TASK INSTRUCTIONS:
In the listing below, turn the part that opens with the line containing "Screen dimensions: 1200x667" and closes with the line containing "point(1135,29)" into a numbered list, both lines included and blank lines omitted. Leave the pictures out of the answer.

== ENTRIES SHOWN

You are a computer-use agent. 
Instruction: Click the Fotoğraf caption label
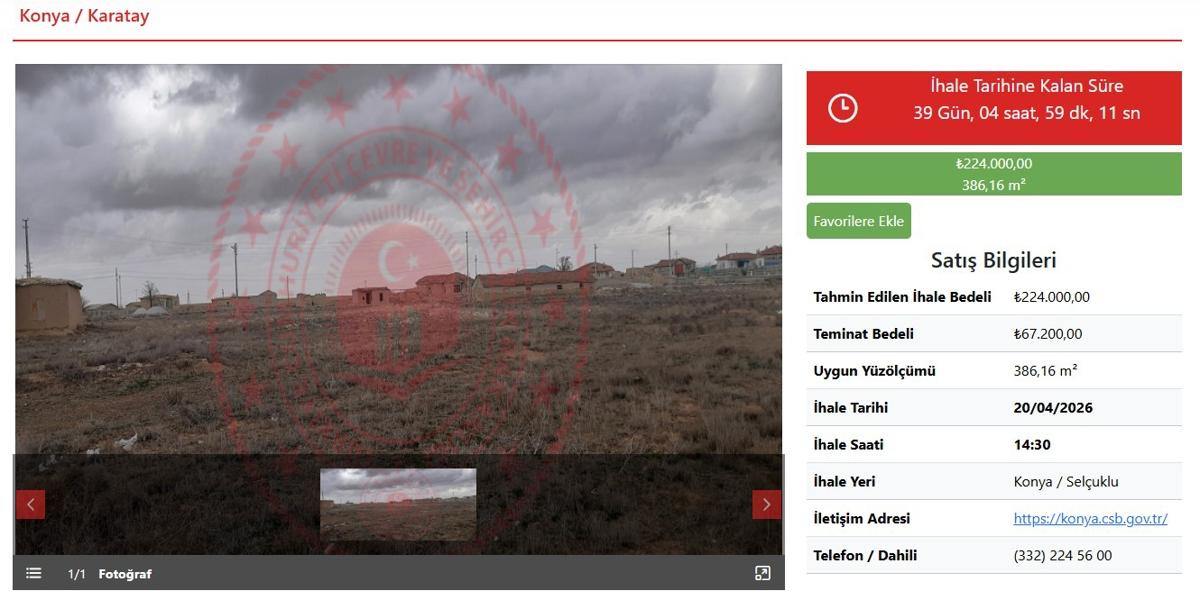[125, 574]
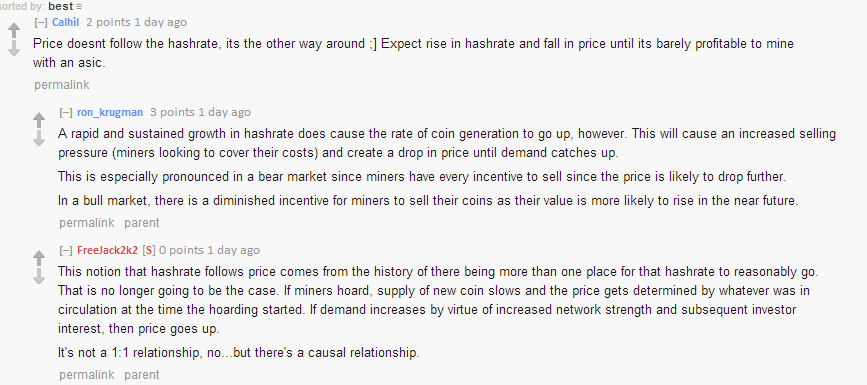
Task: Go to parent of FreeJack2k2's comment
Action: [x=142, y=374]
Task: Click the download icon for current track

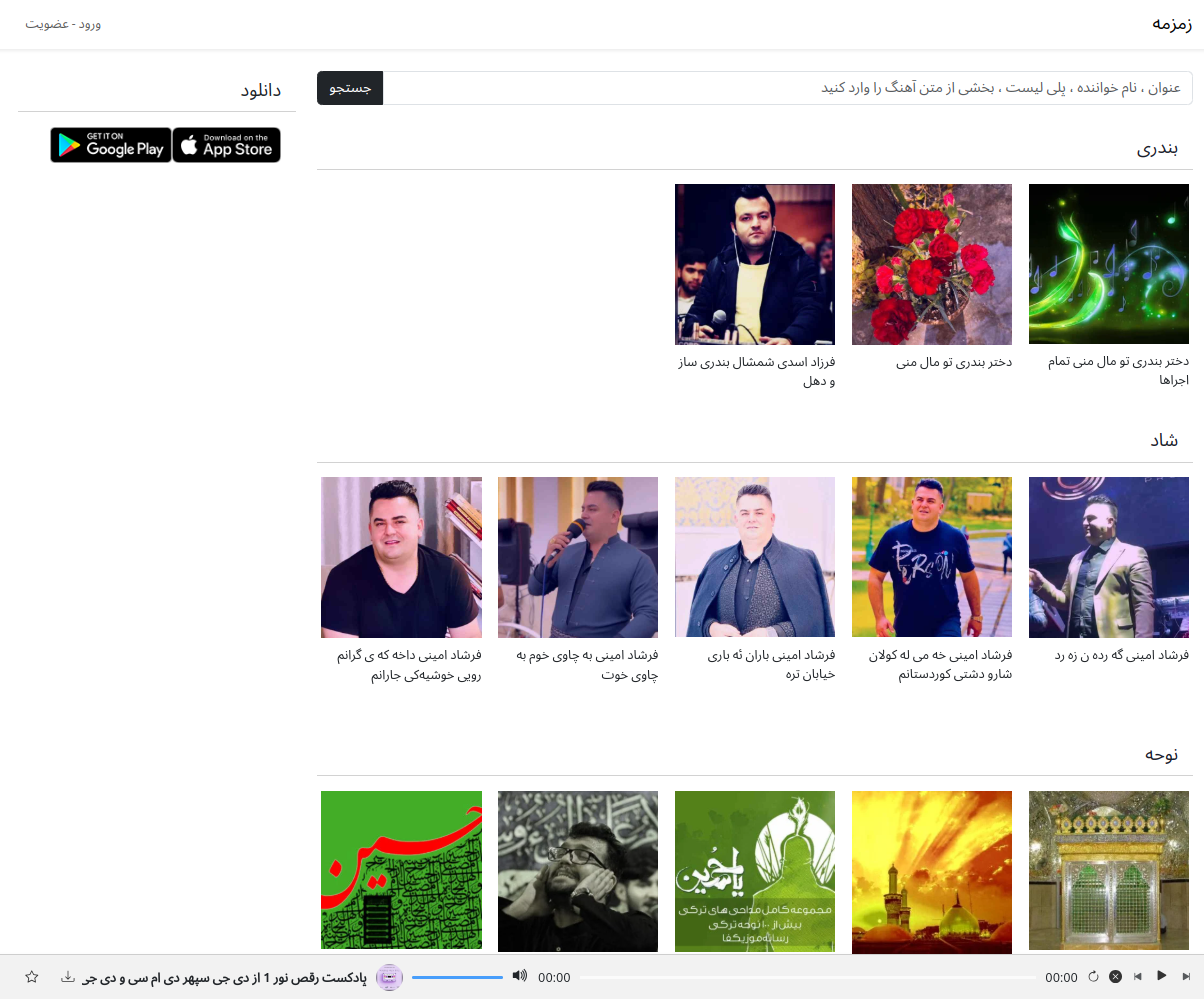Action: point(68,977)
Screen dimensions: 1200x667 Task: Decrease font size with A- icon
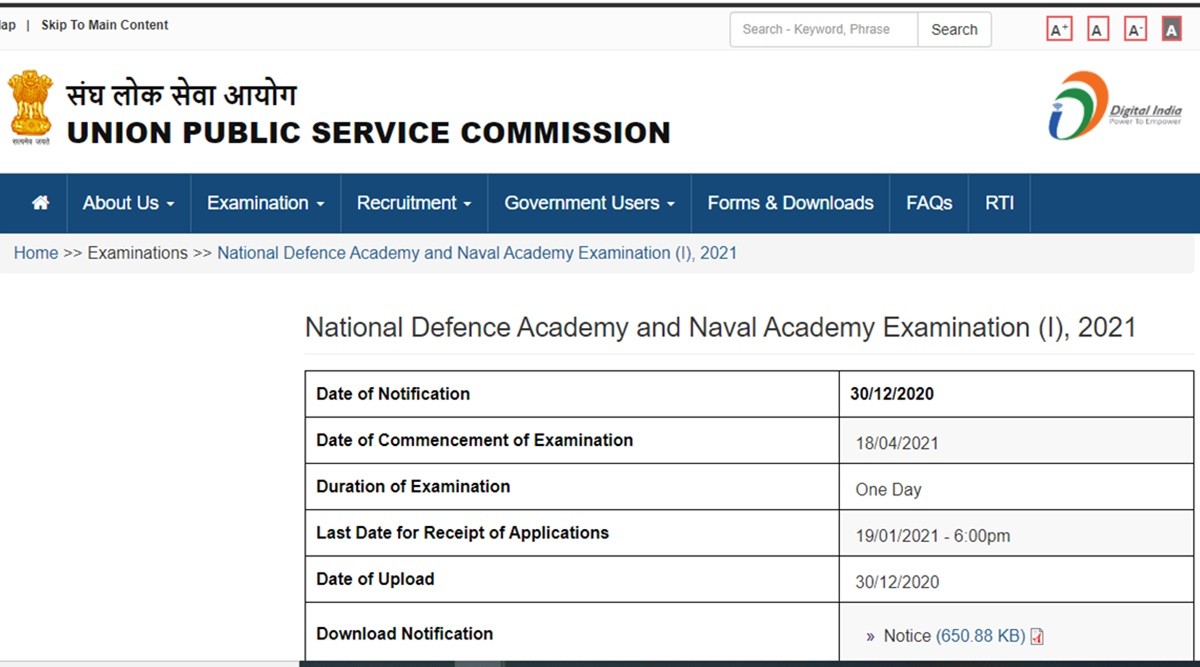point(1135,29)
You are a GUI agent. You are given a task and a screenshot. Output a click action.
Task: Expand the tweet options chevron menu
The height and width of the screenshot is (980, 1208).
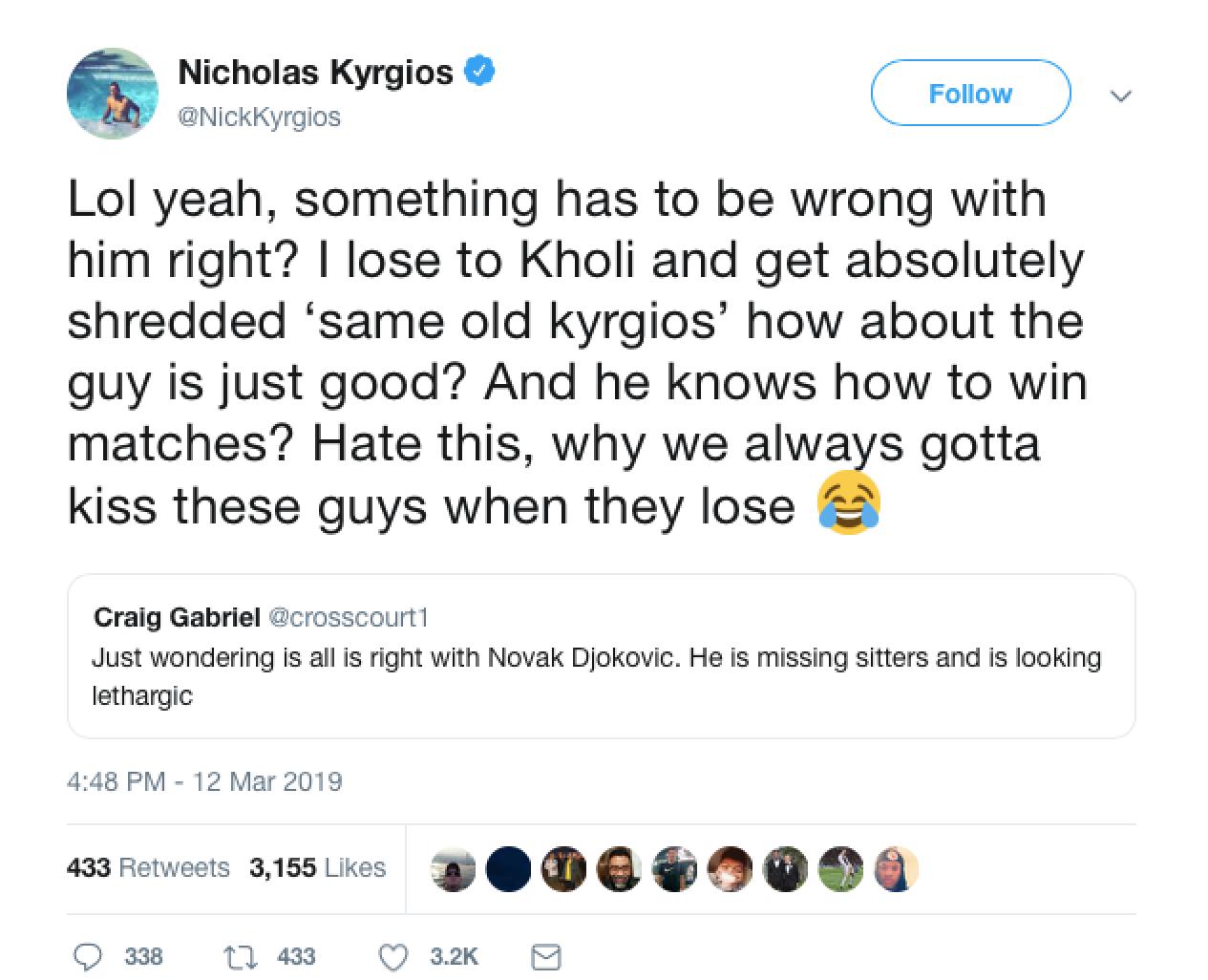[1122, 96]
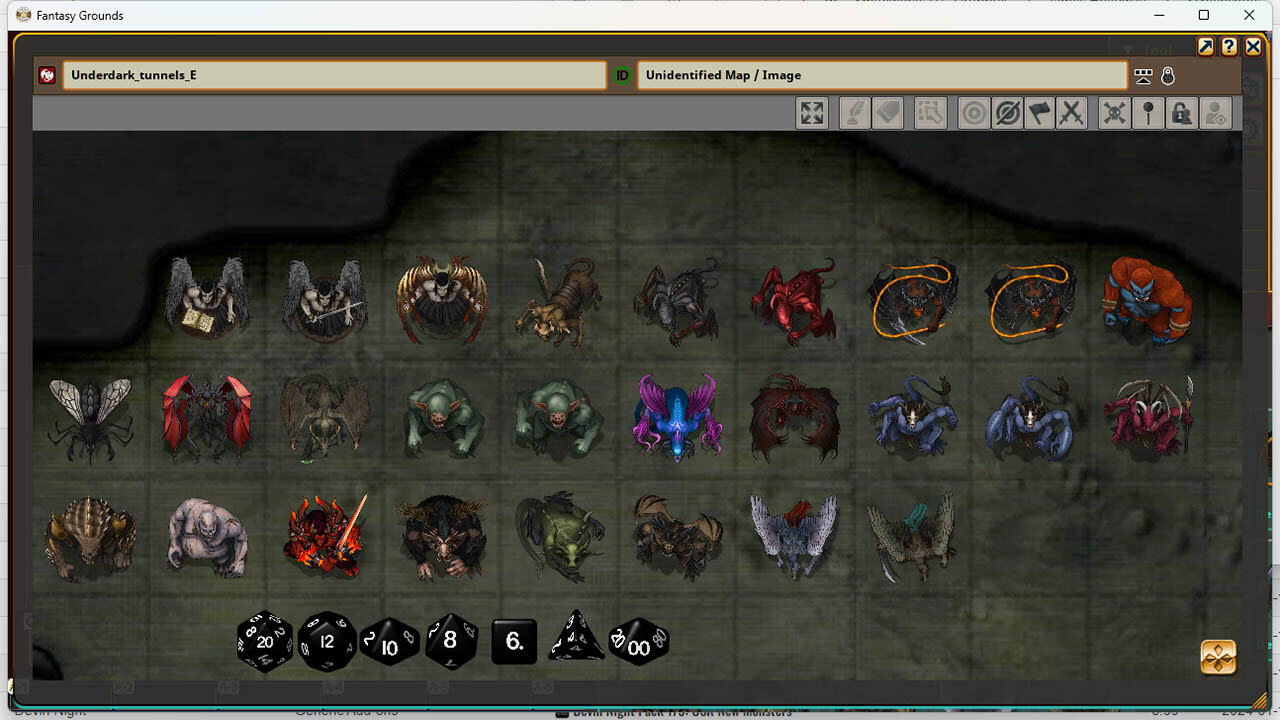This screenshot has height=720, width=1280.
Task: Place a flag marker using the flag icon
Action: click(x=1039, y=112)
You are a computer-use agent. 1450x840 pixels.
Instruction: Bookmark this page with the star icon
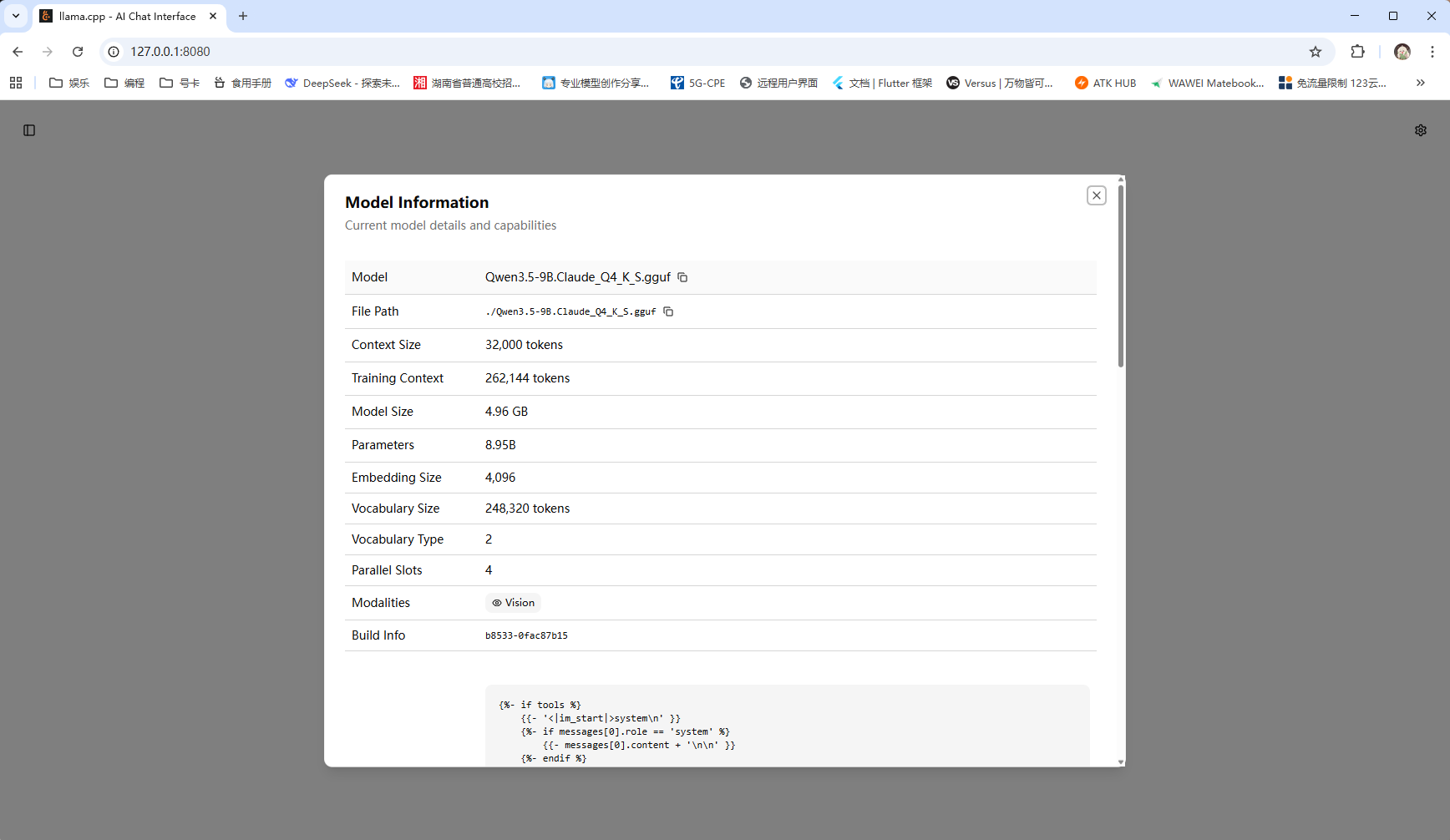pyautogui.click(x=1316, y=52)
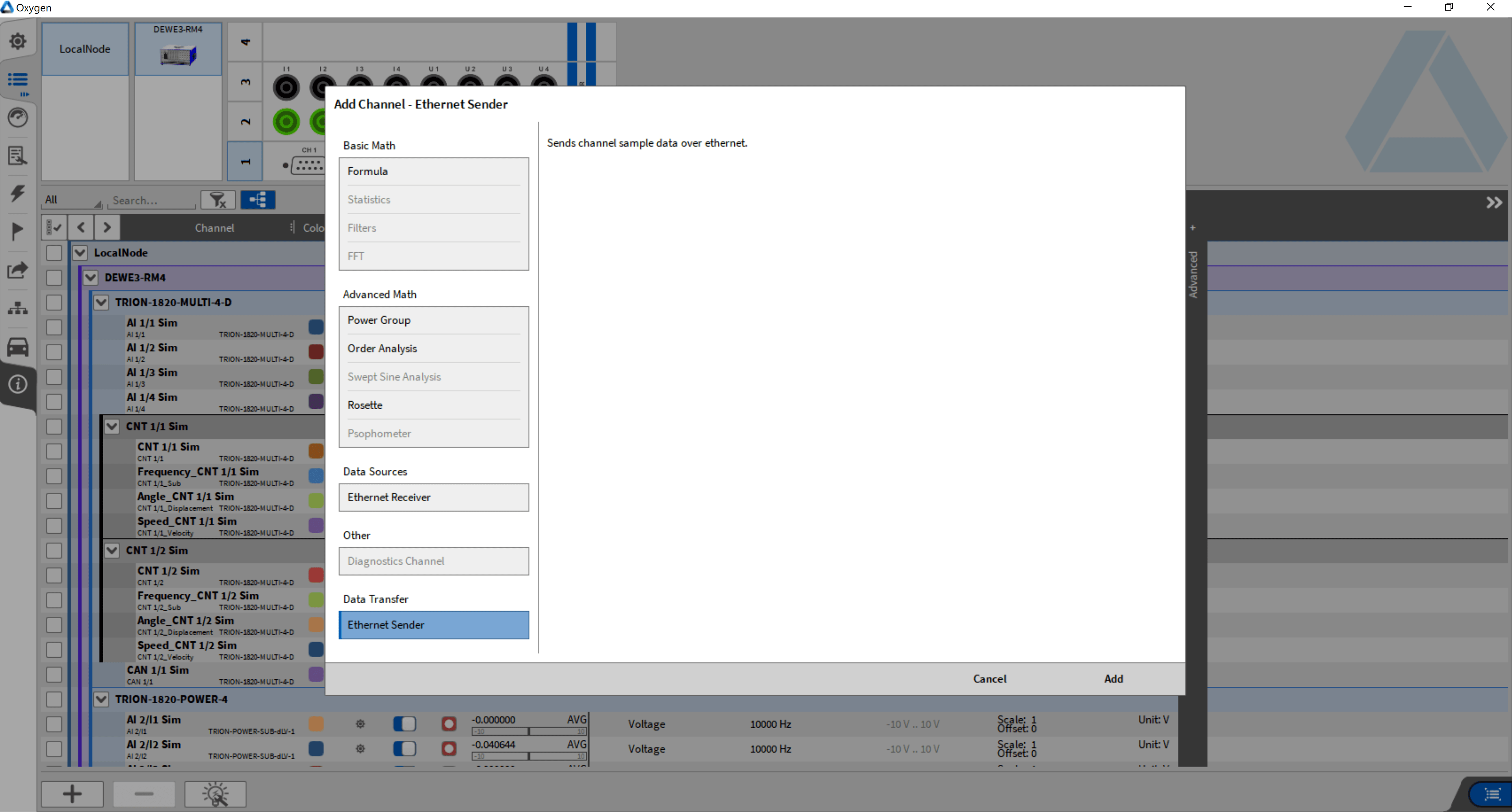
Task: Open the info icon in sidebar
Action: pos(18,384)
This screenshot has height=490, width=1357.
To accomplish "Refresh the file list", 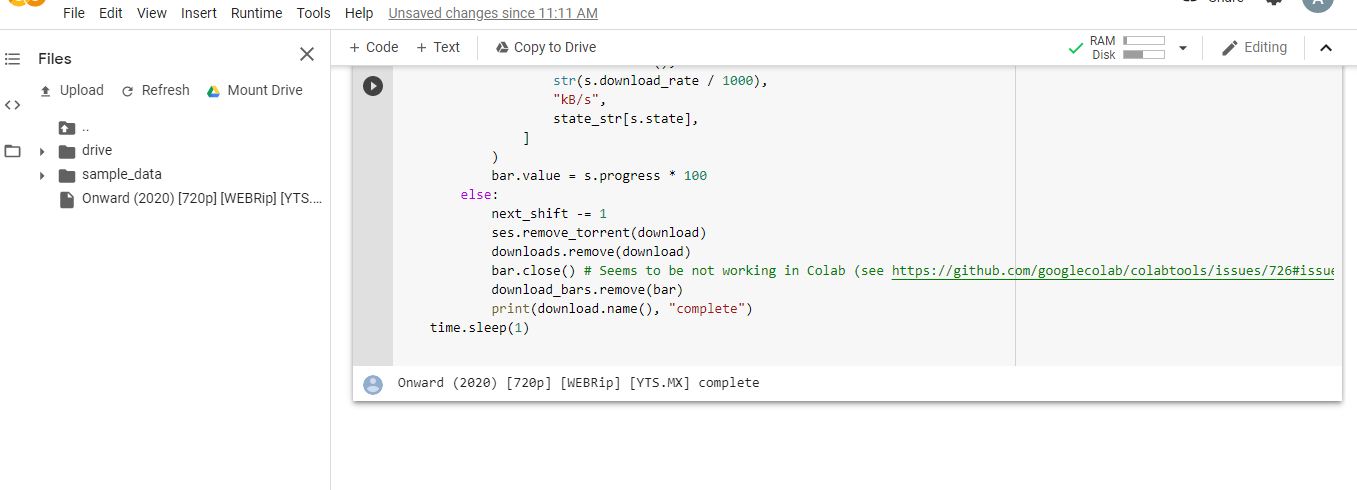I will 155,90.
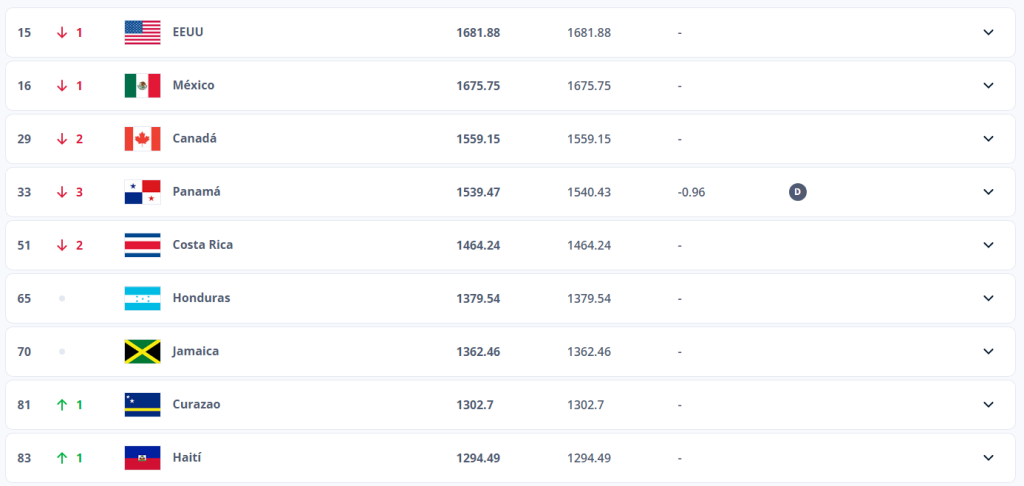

====

CORRECT ANSWER:
1. Screen dimensions: 1200x667 Task: Decrease font size with A- icon
2. point(1135,29)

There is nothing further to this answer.